Site icon Technology Shout

Bitcoin trades at $68,300 as gold crashes for a ninth day

Everything is for sale. Bitcoin has the least sales volume.

Gold prices fell for a ninth straight day to around $4,360 on Monday, the longest losing streak in years. Asian stocks fell for a third consecutive session and are heading into correction territory.

Bond yields climbed as a protracted war threatens to fuel inflation and force central banks to raise interest rates rather than cut them. S&P and European futures pointed to further losses. Brent crude edged higher to $113 a barrel, up more than 70% so far this year.

Bitcoin was trading at $68,316 on Monday morning, up 1.5% in the past 24 hours and down 6% for the week. Ethereum rose 2.7% to $2,059. XRP rose 2% to $1.38. Tron rose 0.3% to $0.309 and was the only major green stock with a weekly gain of 3.8%. BNB fell 1.2% to $627. Solana fell 2.5% to $86.54. Dogecoin fell 1.7% to $0.09 and was down 7.4% for the week, making it the worst-performing major currency.

The numbers are ugly every week. Gold, an asset that is supposed to outperform amid geopolitical chaos, is down about 18% from its recent highs. Asian stock markets are entering a correction phase. Bitcoin is down 6% for the week but is still trading above the $66,000 bottom it has held above during every war-driven sell-off since February 28.

“The rise in gold and the plunge in Bitcoin is more structural than market-based,” said Alexander Blume, CEO of Two Prime, an SEC-registered investment advisory firm. “China and other countries have been systematically buying gold as part of a broader effort to decouple from Western markets and the U.S. dollar.” That buying has reversed as the conflict has intensified and liquidity has become more important than security.

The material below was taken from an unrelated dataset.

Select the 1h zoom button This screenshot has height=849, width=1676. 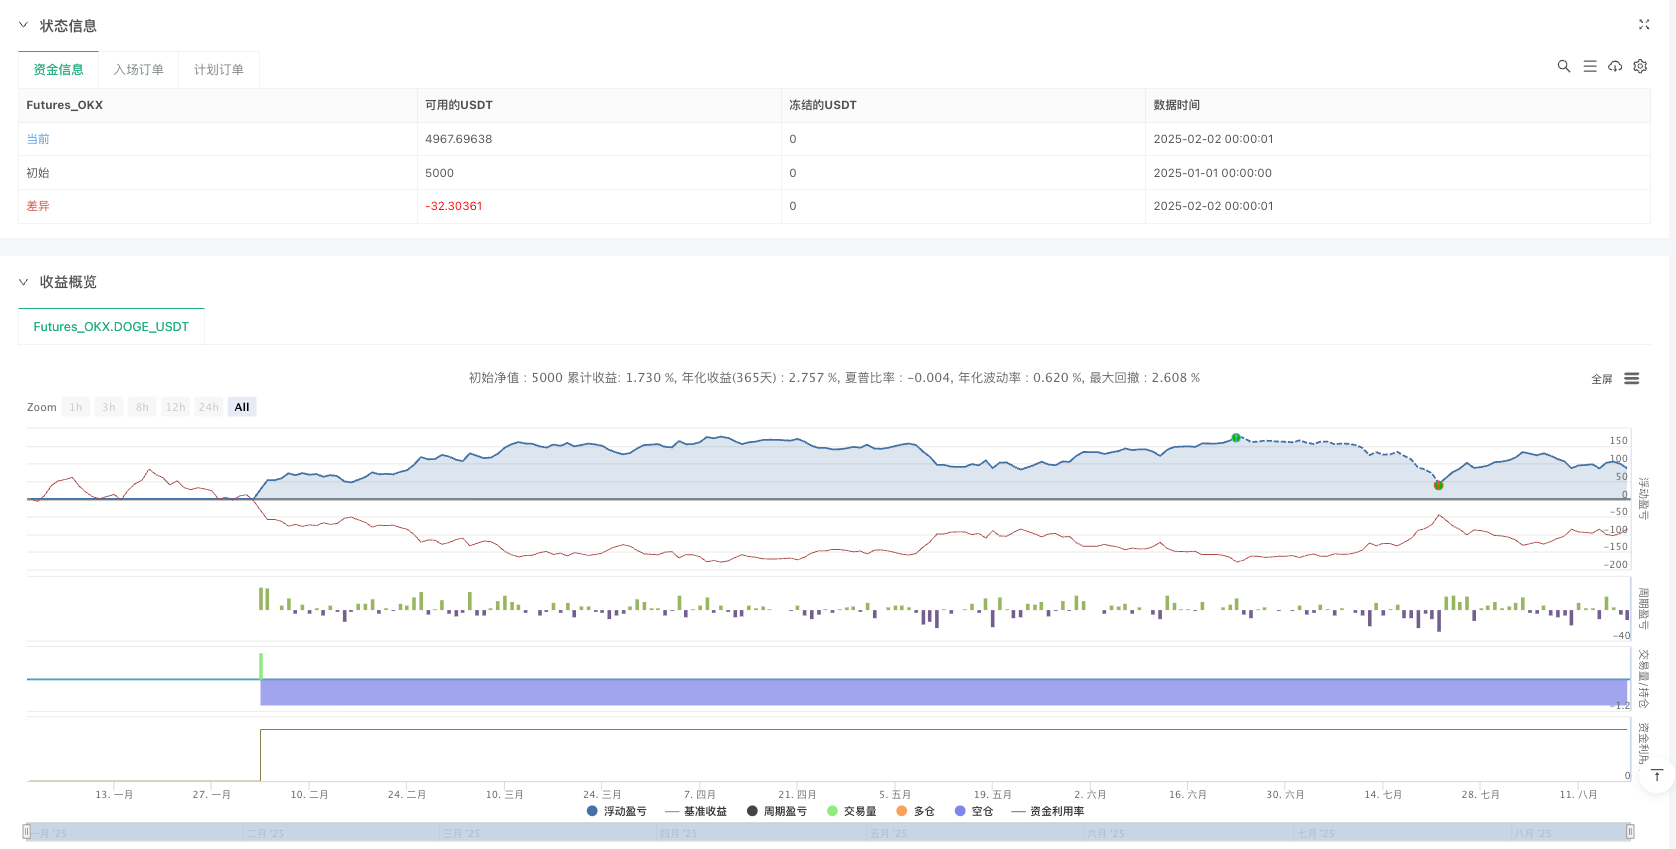pyautogui.click(x=76, y=407)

Blume noted that Bitcoin’s price and derivatives markets are “both doing quite well” against a macro backdrop, and said Two Prime is positioned to “increase funding and futures rates in the coming weeks and months,” effectively betting on a contrarian view that Bitcoin’s surprise rally is more likely than the market anticipates.

Trump’s 48-hour ultimatum issued on Saturday is set to expire on Monday night and will “strike and destroy” Iran’s power plants if the Strait of Hormuz is not reopened. Iran responded by saying any such attack would trigger an indefinite closure of the waterway and retaliatory strikes against U.S. and Israeli energy infrastructure throughout the region.

At the same time, Goldman Sachs raised its full-year Brent crude oil price forecast from $77 to $85 and WTI crude oil price forecast from $72 to $79, describing the Hormuz crude oil supply disruption as “the largest supply shock in the history of the global crude oil market.”